My latest heroine has just taken on a job as a cook in a boarding house in the Old West. One problem. She’s a society girl who doesn’t know the first thing about cooking. She barely knows how to set a table. In that, we’re a lot alike. I can kinda, sorta, not really find my way around a kitchen. Then again, when I’m invited to a potluck dinner I tend to rush to the nearest grocery store, hit the deli counter and beg for a pretty

veggie tray STAT.

So what’s a writer to do when her heroine has to learn a skill she’s not exactly an expert in either. She buys an Old West cookbook and gets to work. That’s right. I found a cookbook from the 1800s. YAY me!

My heroine’s first attempt at cooking will be an Old West favorite. A Johnnycake. That’s cornbread to you and me. There’s some controversy over where the name came from originally. Most sources agree that the name came from the Narraganset word for corn, “jaunny.”

Virtually every recipe book of the nineteenth century includes a recipe for Johnnycakes. Most are simple, straightforward mixes. As cookbook writers became more creative, so did the recipes for Johnnycakes. Some include ingredients such as buttermilk and eggs, but the simplest mix contained cornmeal, salt and water. The recipe below is a basic, authentic recipe for Johnnycakes. It make be dry and lack the sweetness of today’s version, but this is what was served on western tables in the nineteenth century.
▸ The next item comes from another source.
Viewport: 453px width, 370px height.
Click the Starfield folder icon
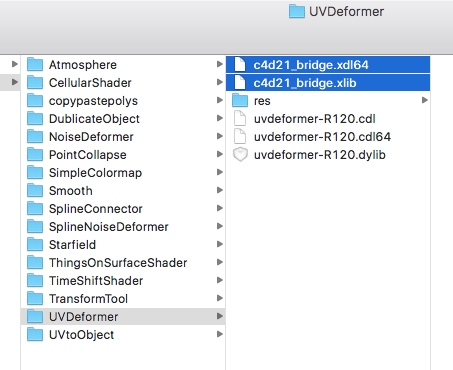coord(35,244)
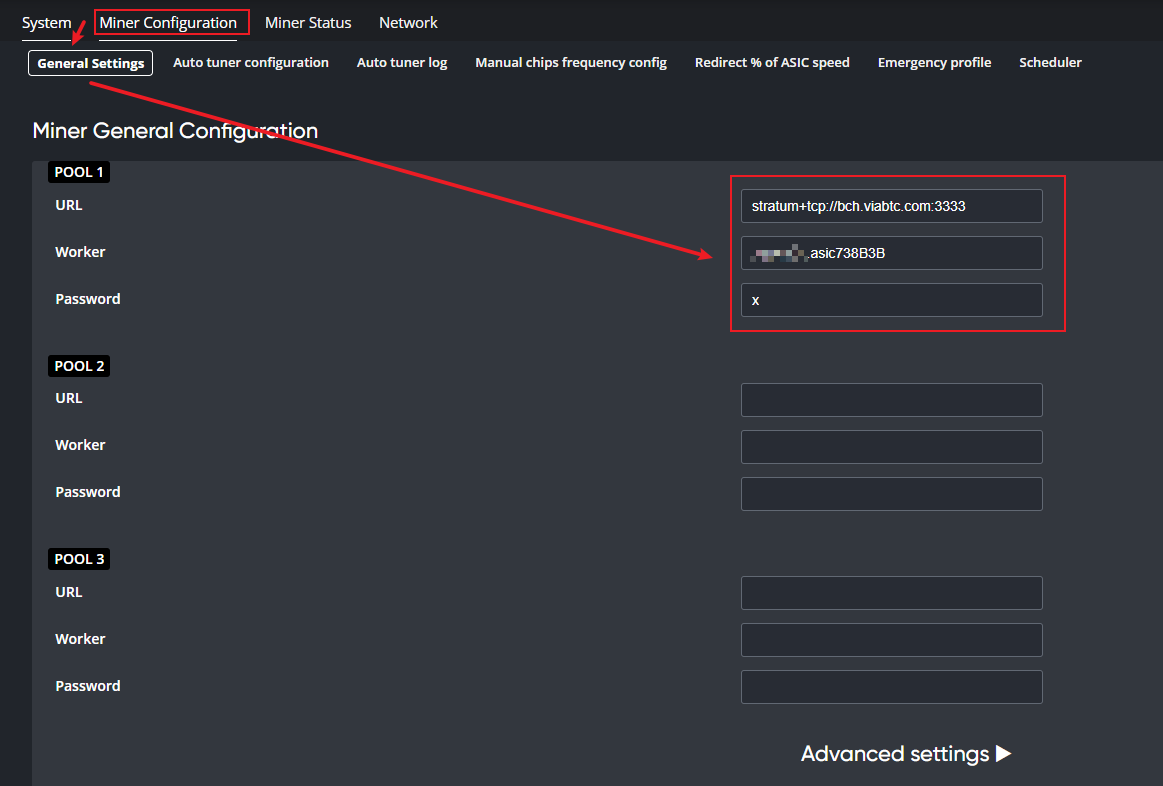Select the Redirect % of ASIC speed tab

(772, 62)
INGREDIENTS: 3 cups cornmeal, 1 teaspoon salt, 2 cups boiling water

Add all ingredients together and stir, stir, stir. It may take up to 15 minutes to get the mix frothy. The mixture should be pliable. Shape into cakes about 4 inches in diameter. Place on a well-greased cookie sheet. If the mixture is not pliable, pour into a baking pan. Place in oven. It is done when the edges turn brown the middle is bouncy.

Personally, I’m thinking…yuck.

Here is TODAY’S VARIATION~~To bring to modern taste and texture, add ½ cup buttermilk, 1 beaten egg, 1 cup flour, and 1 tablespoon granulated sugar; mix together. Place in oven, cook until an inserted toothpick comes out dry.

I’ll be sharing more recipes in the coming weeks, but today I wanted to start slow and easy. My poor heroine is already overwhelmed.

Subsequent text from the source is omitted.